▶ _Provided text_
☆ ☆ ☆

This concept of dreaming big has been lost and according to Tyson, it is because of the numbers. The entire space community, including NASA, Boeing, Lockheed, and Space Societies, has about seven hundred thousand people. The National Society of Bird Watchers has more than that. Combined with a dismal budget and the space community will lose every argument in Congress. One solution was to shift the space pioneer to industry, to which Tyson laughs and said, “It’s completely delusional.” One of history’s main economic drivers is some sort of promise of an economic return. An investor will never invest when the risks are too high or worse unknown with no promise they will get their money back one-hundred-fold. A frontier has never been explored by industry, whether by land or by sea. Christopher Columbus had to go to the royalty in Spain to get his expedition funded. Privatization might as well be the death of the space frontier.
So what does Tyson suggest? “Double NASA’s budget to a penny on the dollar… Fund an expedition to Mars.” Tyson went and researched all the main economic drivers for the greatest technological, intellectual, and scientific achievements known to mankind. The three that came up were war or defense Projects, praise of deity or royalty, and promise of economic return. Ignoring the second, outdated motivator, that leaves war and economic return. If any country does not go to Mars for those reasons, then they are not going, period.

☆ ☆ ☆

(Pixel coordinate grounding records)
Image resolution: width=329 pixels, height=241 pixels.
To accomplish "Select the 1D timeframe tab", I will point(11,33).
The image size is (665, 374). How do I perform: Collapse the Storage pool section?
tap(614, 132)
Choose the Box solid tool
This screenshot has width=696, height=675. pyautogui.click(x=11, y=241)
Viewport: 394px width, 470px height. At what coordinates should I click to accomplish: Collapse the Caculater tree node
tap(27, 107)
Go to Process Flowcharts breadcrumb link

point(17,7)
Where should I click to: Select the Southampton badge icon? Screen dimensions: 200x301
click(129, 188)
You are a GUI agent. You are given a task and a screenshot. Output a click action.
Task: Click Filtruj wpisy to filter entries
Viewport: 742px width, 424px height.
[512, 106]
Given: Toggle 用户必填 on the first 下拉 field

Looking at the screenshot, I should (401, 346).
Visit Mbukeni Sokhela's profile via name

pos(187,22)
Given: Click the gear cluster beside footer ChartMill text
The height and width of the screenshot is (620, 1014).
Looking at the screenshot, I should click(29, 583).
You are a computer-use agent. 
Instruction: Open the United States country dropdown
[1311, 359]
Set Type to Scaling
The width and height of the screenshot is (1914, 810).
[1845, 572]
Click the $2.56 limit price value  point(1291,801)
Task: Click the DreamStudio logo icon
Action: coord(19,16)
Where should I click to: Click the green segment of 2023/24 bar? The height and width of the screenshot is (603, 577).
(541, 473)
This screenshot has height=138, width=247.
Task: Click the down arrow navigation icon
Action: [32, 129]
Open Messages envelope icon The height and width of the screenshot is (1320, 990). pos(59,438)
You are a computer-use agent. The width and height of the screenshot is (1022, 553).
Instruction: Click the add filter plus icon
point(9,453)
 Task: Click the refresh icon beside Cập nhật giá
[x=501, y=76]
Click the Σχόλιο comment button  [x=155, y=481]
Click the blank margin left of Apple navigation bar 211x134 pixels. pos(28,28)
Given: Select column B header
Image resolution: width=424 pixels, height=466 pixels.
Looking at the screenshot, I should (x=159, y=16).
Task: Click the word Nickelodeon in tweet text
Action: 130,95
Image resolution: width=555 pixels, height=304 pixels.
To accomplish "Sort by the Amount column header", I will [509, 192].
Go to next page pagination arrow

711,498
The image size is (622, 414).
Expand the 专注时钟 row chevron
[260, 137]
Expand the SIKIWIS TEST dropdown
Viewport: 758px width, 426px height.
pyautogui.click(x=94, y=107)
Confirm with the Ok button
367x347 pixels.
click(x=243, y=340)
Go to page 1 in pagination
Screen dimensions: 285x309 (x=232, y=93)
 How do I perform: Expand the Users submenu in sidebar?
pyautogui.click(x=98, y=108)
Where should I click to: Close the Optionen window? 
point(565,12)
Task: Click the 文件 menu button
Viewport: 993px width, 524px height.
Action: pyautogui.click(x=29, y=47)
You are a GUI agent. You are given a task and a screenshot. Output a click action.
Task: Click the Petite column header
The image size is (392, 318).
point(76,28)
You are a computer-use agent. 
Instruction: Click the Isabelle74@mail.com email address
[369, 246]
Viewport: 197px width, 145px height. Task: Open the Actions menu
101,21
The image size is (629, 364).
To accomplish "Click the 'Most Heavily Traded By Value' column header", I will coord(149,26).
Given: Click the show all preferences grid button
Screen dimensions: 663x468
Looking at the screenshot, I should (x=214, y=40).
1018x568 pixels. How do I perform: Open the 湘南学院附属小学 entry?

☆ ☆ ☆

▶ _Instructions for the task_
Write out, word for word, the part of the passage on Tyson's views about space exploration that lies between "So what does" and "not going, period.", inclusive.

▶ _Task output_
So what does Tyson suggest? “Double NASA’s budget to a penny on the dollar… Fund an expedition to Mars.” Tyson went and researched all the main economic drivers for the greatest technological, intellectual, and scientific achievements known to mankind. The three that came up were war or defense Projects, praise of deity or royalty, and promise of economic return. Ignoring the second, outdated motivator, that leaves war and economic return. If any country does not go to Mars for those reasons, then they are not going, period.